- _Problem details_: Reproduce the following lines without any changes.

▶

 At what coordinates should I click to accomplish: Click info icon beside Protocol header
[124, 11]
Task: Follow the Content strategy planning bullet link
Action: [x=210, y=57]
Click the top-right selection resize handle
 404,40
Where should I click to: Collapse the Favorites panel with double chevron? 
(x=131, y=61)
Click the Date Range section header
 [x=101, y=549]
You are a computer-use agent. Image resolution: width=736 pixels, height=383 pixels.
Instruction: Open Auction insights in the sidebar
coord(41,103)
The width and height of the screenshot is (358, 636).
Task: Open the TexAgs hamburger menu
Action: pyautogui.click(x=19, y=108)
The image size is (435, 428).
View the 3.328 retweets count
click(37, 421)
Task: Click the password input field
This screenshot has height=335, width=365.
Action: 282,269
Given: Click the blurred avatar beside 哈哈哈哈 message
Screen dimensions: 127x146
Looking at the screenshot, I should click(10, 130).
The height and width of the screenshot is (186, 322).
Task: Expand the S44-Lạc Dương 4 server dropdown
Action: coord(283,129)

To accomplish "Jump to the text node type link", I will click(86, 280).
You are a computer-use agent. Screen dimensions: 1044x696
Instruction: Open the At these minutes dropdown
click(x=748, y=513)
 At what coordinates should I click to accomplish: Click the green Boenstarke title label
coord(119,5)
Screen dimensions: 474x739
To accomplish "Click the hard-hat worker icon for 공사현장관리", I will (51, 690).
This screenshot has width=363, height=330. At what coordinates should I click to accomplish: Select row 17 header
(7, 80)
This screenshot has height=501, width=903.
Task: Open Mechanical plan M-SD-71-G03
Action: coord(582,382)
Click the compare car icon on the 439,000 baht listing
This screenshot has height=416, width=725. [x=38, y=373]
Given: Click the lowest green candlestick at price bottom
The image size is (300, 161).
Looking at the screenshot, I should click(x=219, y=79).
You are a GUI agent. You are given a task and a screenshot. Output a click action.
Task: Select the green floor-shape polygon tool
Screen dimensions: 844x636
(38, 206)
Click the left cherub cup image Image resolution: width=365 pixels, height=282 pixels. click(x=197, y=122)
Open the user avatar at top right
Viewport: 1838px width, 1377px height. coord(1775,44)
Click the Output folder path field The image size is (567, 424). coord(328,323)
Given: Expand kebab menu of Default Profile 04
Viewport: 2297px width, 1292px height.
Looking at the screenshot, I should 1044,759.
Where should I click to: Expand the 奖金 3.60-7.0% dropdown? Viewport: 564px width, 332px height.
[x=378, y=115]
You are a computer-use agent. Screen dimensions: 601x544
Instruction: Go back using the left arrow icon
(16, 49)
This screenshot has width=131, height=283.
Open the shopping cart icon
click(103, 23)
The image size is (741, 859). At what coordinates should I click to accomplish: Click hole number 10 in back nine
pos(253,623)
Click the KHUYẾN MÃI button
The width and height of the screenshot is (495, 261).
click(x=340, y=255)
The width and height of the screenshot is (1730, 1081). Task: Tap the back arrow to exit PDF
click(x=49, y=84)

◀

- _Final answer_:
 At what coordinates should I click to accomplish: Click info icon beside Protocol header
[124, 11]
Task: Follow the Content strategy planning bullet link
Action: [x=210, y=57]
Click the top-right selection resize handle
 404,40
Where should I click to: Collapse the Favorites panel with double chevron? 
(x=131, y=61)
Click the Date Range section header
 [x=101, y=549]
You are a computer-use agent. Image resolution: width=736 pixels, height=383 pixels.
Instruction: Open Auction insights in the sidebar
coord(41,103)
The width and height of the screenshot is (358, 636).
Task: Open the TexAgs hamburger menu
Action: pyautogui.click(x=19, y=108)
The image size is (435, 428).
View the 3.328 retweets count
click(37, 421)
Task: Click the password input field
This screenshot has height=335, width=365.
Action: 282,269
Given: Click the blurred avatar beside 哈哈哈哈 message
Screen dimensions: 127x146
Looking at the screenshot, I should click(10, 130).
The height and width of the screenshot is (186, 322).
Task: Expand the S44-Lạc Dương 4 server dropdown
Action: coord(283,129)

To accomplish "Jump to the text node type link", I will click(86, 280).
You are a computer-use agent. Screen dimensions: 1044x696
Instruction: Open the At these minutes dropdown
click(x=748, y=513)
 At what coordinates should I click to accomplish: Click the green Boenstarke title label
coord(119,5)
Screen dimensions: 474x739
To accomplish "Click the hard-hat worker icon for 공사현장관리", I will (51, 690).
This screenshot has width=363, height=330. At what coordinates should I click to accomplish: Select row 17 header
(7, 80)
This screenshot has height=501, width=903.
Task: Open Mechanical plan M-SD-71-G03
Action: coord(582,382)
Click the compare car icon on the 439,000 baht listing
This screenshot has height=416, width=725. [x=38, y=373]
Given: Click the lowest green candlestick at price bottom
The image size is (300, 161).
Looking at the screenshot, I should click(x=219, y=79).
You are a GUI agent. You are given a task and a screenshot. Output a click action.
Task: Select the green floor-shape polygon tool
Screen dimensions: 844x636
(38, 206)
Click the left cherub cup image Image resolution: width=365 pixels, height=282 pixels. click(x=197, y=122)
Open the user avatar at top right
Viewport: 1838px width, 1377px height. coord(1775,44)
Click the Output folder path field The image size is (567, 424). coord(328,323)
Given: Expand kebab menu of Default Profile 04
Viewport: 2297px width, 1292px height.
Looking at the screenshot, I should 1044,759.
Where should I click to: Expand the 奖金 3.60-7.0% dropdown? Viewport: 564px width, 332px height.
[x=378, y=115]
You are a computer-use agent. Screen dimensions: 601x544
Instruction: Go back using the left arrow icon
(16, 49)
This screenshot has width=131, height=283.
Open the shopping cart icon
click(103, 23)
The image size is (741, 859). At what coordinates should I click to accomplish: Click hole number 10 in back nine
pos(253,623)
Click the KHUYẾN MÃI button
The width and height of the screenshot is (495, 261).
click(x=340, y=255)
The width and height of the screenshot is (1730, 1081). Task: Tap the back arrow to exit PDF
click(x=49, y=84)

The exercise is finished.